Single by Kool Moe Dee

from the album How Ya Like Me Now
- Released: 1987
- Recorded: 1987
- Studio: Battery Studios, London, UK
- Genre: Hip hop
- Length: 5:37 (album version) 3:57 (edit)
- Label: Jive
- Songwriters: Mohandas Dewese; Teddy Riley;
- Producers: Kool Moe Dee; Teddy Riley;

Kool Moe Dee singles chronology
| "Do You Know What Time It Is?" (1987) | "How Ya Like Me Now" (1987) | "Wild Wild West" (1987) |

Music video
- "How Ya Like Me Now on YouTube

= How Ya Like Me Now (song) =

"How Ya Like Me Now" is a song by American rapper Kool Moe Dee. It was released in 1987 as the first single from his second studio album of the same name.

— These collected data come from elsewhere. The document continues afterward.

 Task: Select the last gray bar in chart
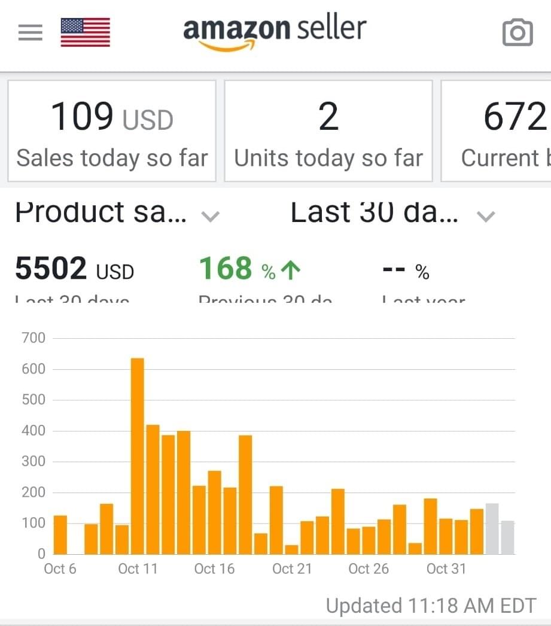point(507,537)
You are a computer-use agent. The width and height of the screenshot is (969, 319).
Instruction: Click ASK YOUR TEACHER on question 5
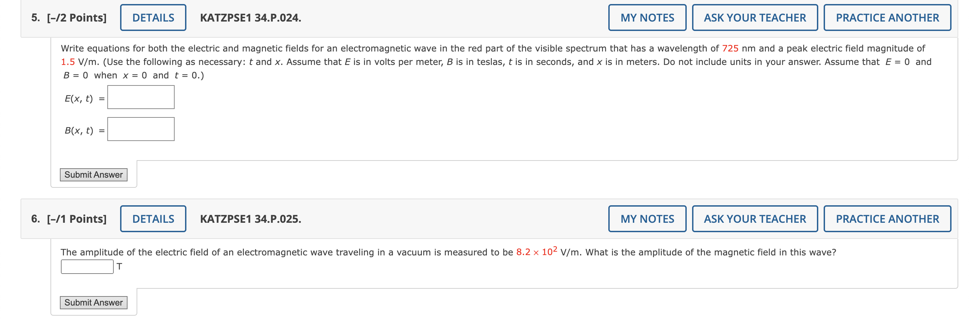[x=755, y=17]
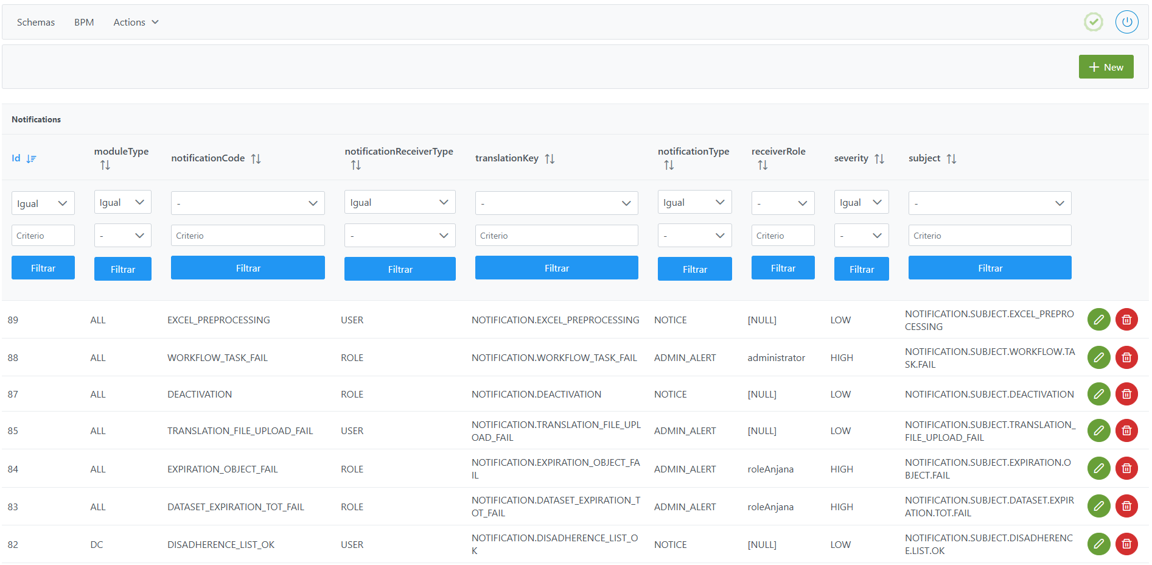Open the Actions menu

136,22
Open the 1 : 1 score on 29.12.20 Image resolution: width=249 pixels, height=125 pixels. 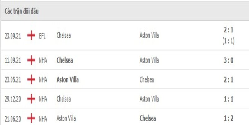tap(228, 99)
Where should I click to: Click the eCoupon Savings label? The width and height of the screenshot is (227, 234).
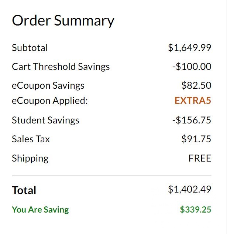pyautogui.click(x=48, y=86)
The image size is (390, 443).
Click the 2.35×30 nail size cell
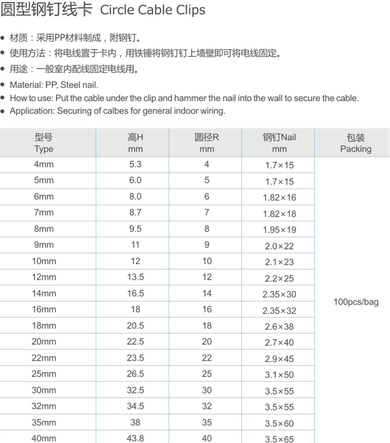click(x=279, y=294)
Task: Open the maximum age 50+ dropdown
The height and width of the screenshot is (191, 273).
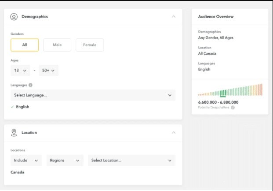Action: click(48, 70)
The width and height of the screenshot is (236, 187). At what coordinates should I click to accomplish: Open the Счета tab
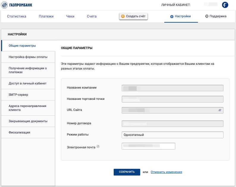(x=92, y=16)
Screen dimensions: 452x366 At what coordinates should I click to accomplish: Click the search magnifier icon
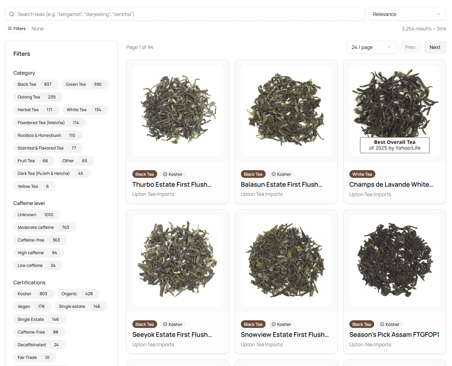tap(11, 14)
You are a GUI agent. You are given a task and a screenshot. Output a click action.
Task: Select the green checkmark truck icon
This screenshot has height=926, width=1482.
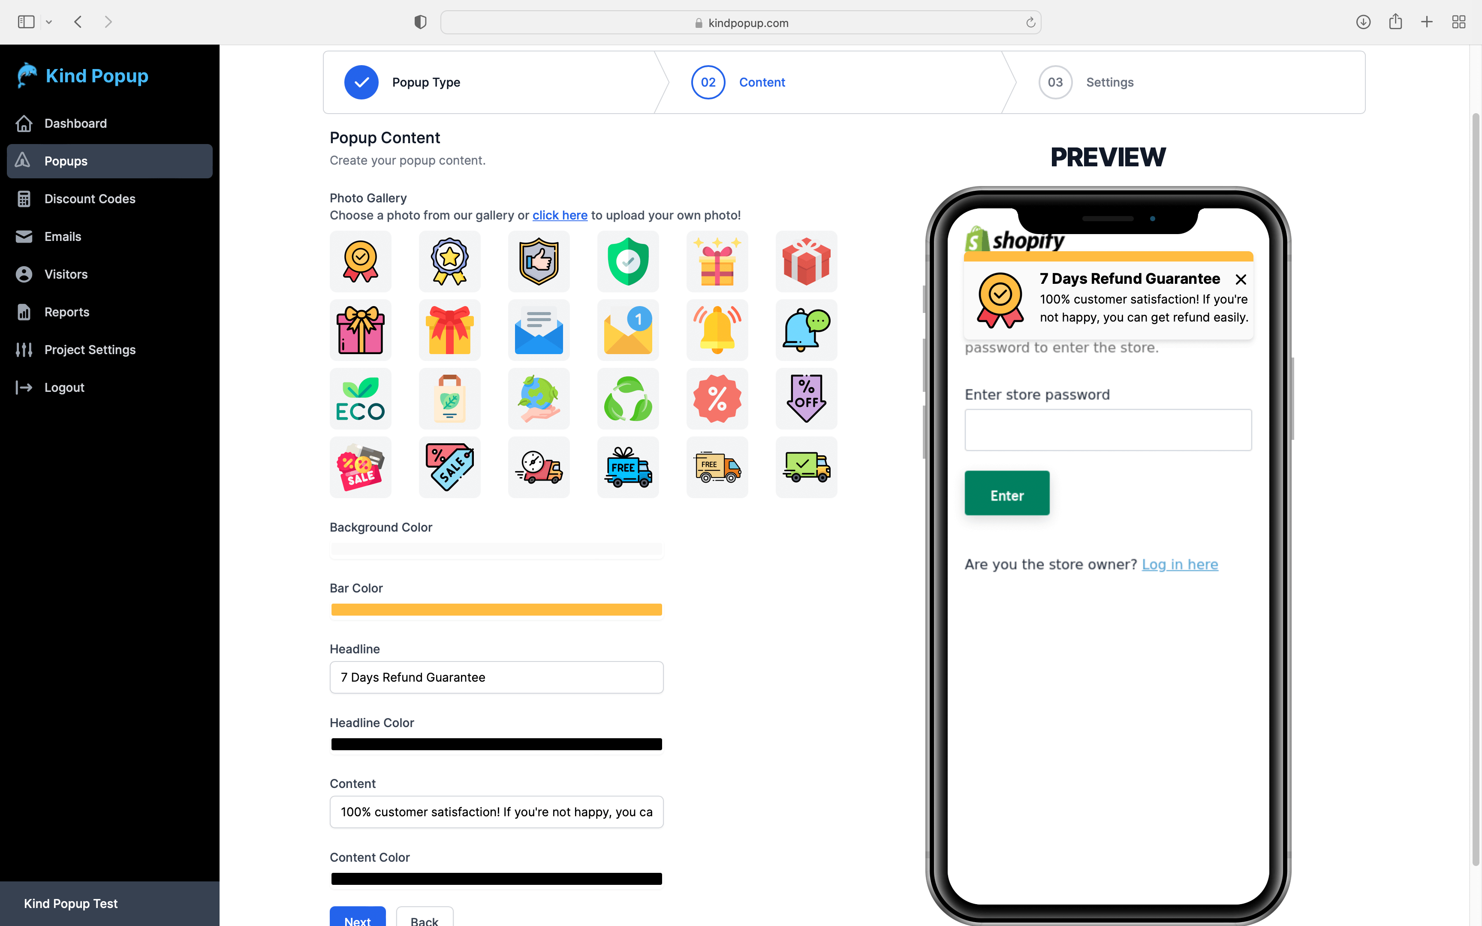(x=806, y=467)
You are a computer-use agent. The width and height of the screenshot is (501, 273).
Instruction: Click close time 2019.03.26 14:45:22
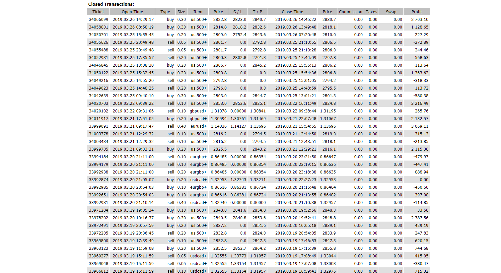point(295,20)
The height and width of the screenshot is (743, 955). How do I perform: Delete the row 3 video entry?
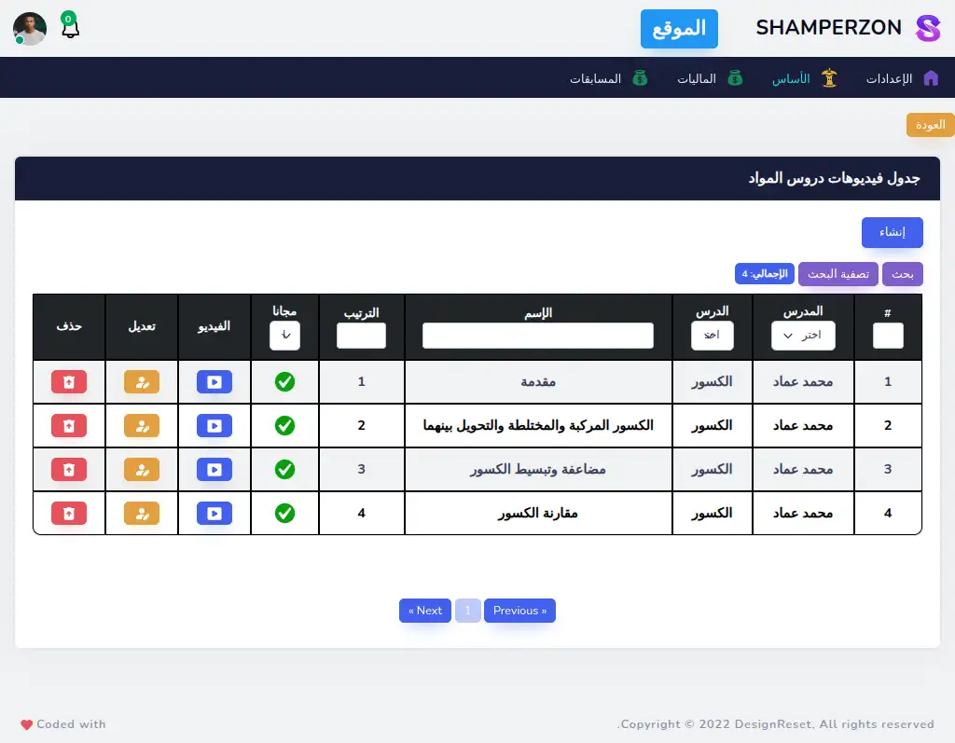tap(69, 469)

Produced and written in collaboration with Teddy Riley, the song is a diss-track to rival rapper LL Cool J.

The song became Kool Moe Dee's first to appear on the Billboard Hot R&B/Hip-Hop Songs, peaked at No. 22 in January 1988 and stayed on the chart for 18 weeks. Also peaked No. 86 on the UK Singles Chart.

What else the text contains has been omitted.